What you are asked to do — For each line below that contains the string "will", copy that line.

[Data for this task Boundary: Start]

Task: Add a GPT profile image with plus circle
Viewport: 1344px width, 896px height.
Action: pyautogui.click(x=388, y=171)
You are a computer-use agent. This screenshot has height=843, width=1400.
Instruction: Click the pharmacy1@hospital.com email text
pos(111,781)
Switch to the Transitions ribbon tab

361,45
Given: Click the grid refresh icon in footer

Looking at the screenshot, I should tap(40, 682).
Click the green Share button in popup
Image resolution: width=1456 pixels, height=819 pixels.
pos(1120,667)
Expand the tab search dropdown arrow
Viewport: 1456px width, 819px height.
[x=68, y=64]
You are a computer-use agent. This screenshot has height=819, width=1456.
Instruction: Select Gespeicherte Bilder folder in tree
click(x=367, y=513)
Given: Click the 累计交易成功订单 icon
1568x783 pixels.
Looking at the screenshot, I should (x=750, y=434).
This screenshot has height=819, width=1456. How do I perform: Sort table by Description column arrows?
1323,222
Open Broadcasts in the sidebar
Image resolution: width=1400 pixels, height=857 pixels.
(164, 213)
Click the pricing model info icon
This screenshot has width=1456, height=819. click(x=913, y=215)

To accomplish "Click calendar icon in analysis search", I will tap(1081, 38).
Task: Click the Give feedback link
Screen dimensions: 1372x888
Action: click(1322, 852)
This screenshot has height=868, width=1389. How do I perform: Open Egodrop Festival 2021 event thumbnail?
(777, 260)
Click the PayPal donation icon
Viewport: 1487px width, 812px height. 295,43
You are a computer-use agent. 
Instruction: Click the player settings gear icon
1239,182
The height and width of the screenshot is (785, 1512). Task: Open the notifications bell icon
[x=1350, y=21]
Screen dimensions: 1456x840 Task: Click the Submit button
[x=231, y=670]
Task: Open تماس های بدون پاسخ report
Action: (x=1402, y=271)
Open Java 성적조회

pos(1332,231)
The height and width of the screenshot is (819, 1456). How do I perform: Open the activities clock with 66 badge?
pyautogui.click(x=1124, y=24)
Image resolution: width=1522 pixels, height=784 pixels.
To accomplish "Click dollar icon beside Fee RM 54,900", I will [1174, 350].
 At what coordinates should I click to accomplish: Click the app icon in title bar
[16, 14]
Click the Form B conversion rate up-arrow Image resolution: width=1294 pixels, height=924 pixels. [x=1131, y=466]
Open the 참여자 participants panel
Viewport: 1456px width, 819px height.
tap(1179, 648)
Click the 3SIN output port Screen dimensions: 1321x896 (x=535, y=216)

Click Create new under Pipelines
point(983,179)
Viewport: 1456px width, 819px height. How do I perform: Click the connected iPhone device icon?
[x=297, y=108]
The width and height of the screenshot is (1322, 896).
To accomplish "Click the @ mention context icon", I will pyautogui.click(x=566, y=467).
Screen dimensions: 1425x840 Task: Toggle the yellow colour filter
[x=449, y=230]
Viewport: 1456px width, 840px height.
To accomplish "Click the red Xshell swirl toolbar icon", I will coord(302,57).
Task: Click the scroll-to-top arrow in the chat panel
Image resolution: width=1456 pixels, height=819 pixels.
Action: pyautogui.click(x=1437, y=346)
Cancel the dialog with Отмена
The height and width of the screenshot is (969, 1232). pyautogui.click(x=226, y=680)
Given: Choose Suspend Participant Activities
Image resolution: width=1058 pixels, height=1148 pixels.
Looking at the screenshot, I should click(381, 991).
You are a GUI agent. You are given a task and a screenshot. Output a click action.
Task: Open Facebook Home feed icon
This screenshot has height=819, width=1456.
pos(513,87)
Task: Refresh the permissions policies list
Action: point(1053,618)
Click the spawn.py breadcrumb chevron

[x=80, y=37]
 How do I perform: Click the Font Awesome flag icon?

[Data for this task Boundary: End]

Response box —
To accomplish "Click calendar icon in analysis search", I will tap(1081, 38).
To accomplish "Click dollar icon beside Fee RM 54,900", I will [1174, 350].
To accomplish "Click the @ mention context icon", I will pyautogui.click(x=566, y=467).
To accomplish "Click the red Xshell swirl toolbar icon", I will coord(302,57).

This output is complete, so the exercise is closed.